» Action item
Nothing but the lines from the one containing "Warunki uczestnictwa (1536, 1212)" through the one containing "Cypr Wakacyjnym Kamperem na dziko (384, 1212)", both included, should be given again, each exactly as written below.

[Supplied records — start]

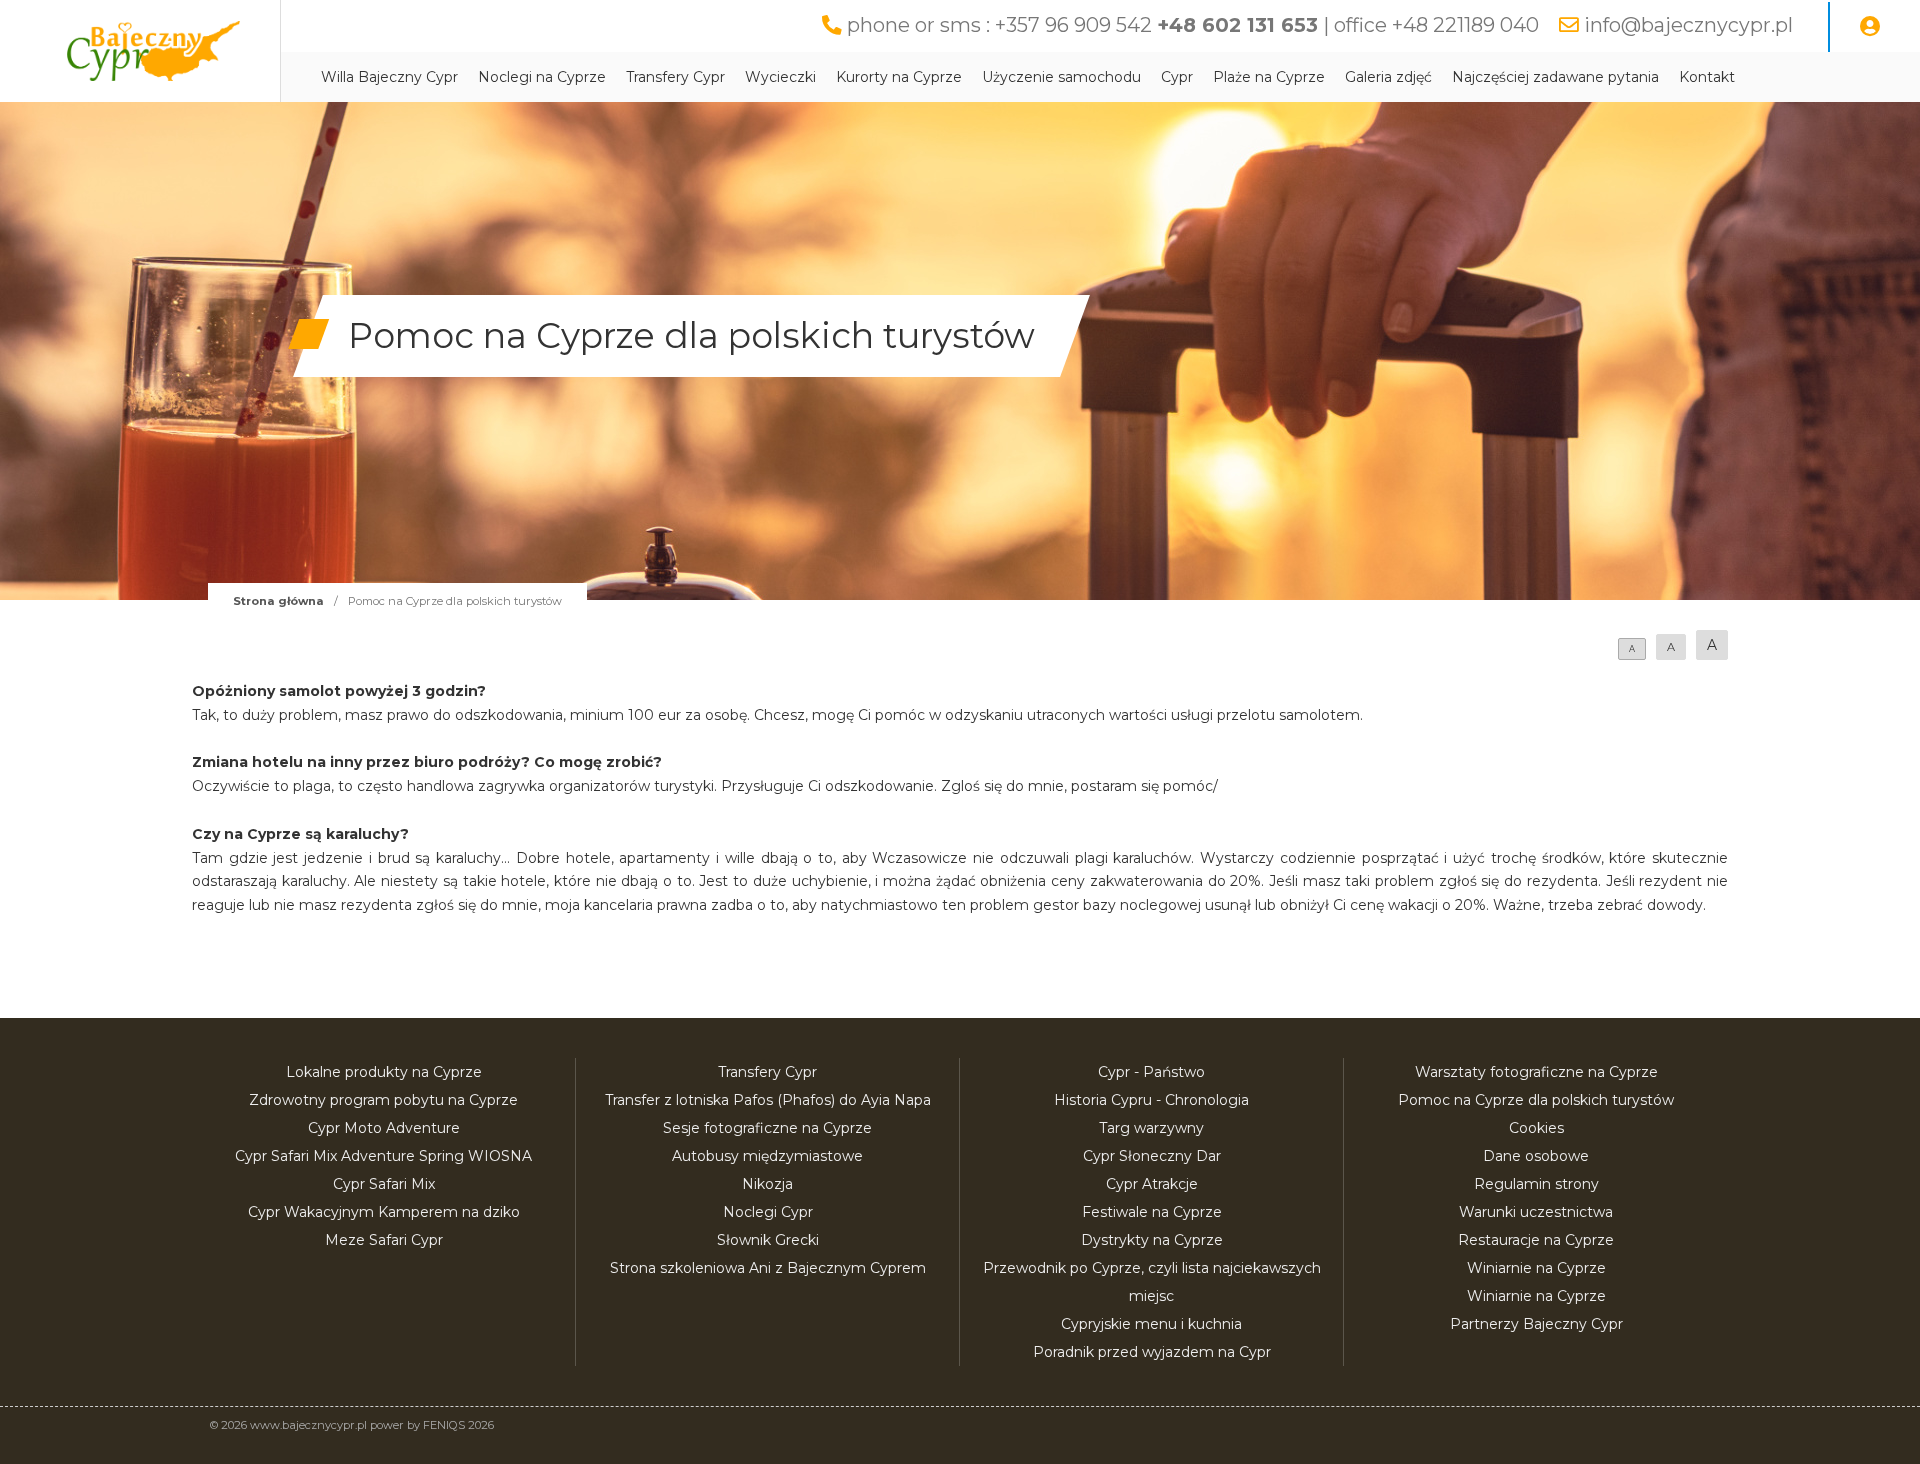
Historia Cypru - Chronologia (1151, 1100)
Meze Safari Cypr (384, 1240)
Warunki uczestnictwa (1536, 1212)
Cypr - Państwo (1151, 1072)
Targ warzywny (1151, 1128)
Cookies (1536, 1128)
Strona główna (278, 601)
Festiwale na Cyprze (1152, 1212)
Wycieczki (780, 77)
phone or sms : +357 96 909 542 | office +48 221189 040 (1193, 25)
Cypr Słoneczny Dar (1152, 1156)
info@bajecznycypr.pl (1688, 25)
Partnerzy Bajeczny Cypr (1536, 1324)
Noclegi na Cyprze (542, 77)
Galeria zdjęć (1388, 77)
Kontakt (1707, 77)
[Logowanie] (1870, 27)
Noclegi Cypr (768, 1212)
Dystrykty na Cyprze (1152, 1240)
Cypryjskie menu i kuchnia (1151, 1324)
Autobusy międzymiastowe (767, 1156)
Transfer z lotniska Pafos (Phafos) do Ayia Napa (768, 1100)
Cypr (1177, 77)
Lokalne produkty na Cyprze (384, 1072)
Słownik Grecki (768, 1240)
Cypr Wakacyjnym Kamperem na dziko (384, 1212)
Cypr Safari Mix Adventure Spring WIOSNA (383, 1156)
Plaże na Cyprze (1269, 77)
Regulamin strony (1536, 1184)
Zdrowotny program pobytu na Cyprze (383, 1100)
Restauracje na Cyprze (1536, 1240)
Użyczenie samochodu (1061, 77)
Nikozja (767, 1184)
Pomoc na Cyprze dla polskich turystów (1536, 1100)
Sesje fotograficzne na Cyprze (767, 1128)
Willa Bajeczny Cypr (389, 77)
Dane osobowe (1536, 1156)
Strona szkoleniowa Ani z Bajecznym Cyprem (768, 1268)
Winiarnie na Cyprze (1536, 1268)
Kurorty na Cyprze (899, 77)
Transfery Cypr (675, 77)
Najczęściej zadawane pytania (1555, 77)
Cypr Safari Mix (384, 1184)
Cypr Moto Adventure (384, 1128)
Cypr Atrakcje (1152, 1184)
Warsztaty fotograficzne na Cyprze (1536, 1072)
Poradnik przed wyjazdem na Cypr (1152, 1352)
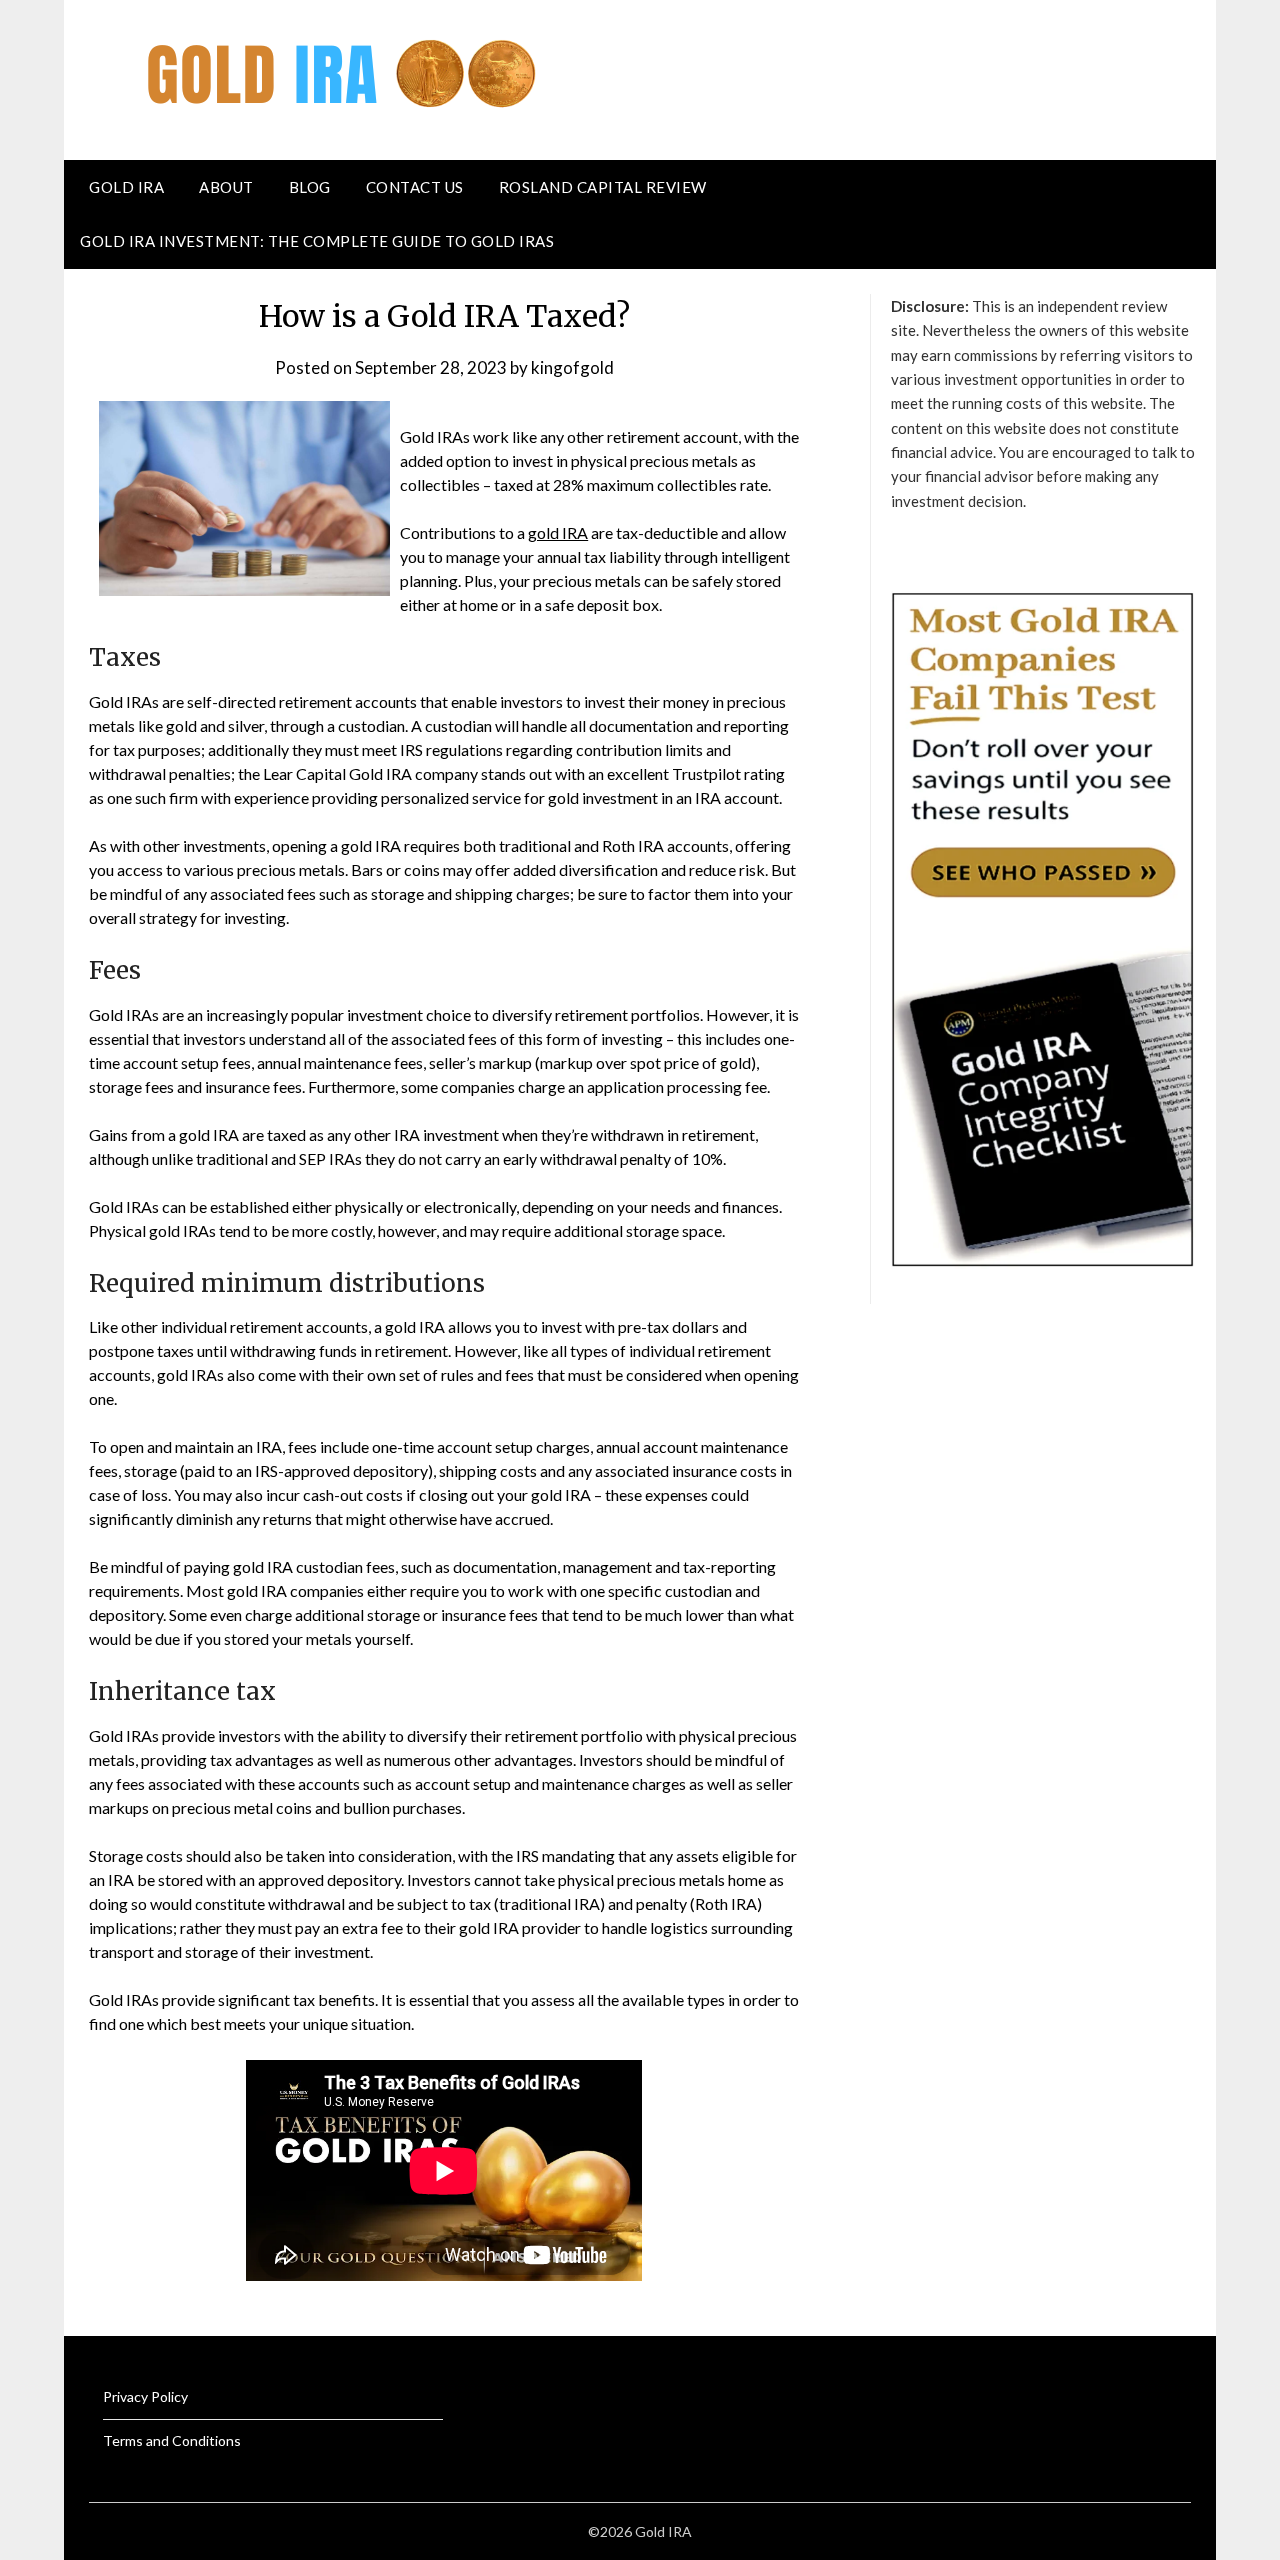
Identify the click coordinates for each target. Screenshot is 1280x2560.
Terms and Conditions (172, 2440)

[Supplied records — finish]

» Written response
Warunki uczestnictwa (1536, 1212)
Cypr - Państwo (1151, 1072)
Targ warzywny (1151, 1128)
Cookies (1536, 1128)
Strona główna (278, 601)
Festiwale na Cyprze (1152, 1212)
Wycieczki (780, 77)
phone or sms : +357 96 909 542 | office +48 221189 040 (1193, 25)
Cypr Słoneczny Dar (1152, 1156)
info@bajecznycypr.pl (1688, 25)
Partnerzy Bajeczny Cypr (1536, 1324)
Noclegi na Cyprze (542, 77)
Galeria zdjęć (1388, 77)
Kontakt (1707, 77)
[Logowanie] (1870, 27)
Noclegi Cypr (768, 1212)
Dystrykty na Cyprze (1152, 1240)
Cypryjskie menu i kuchnia (1151, 1324)
Autobusy międzymiastowe (767, 1156)
Transfer z lotniska Pafos (Phafos) do Ayia Napa (768, 1100)
Cypr (1177, 77)
Lokalne produkty na Cyprze (384, 1072)
Słownik Grecki (768, 1240)
Cypr Wakacyjnym Kamperem na dziko (384, 1212)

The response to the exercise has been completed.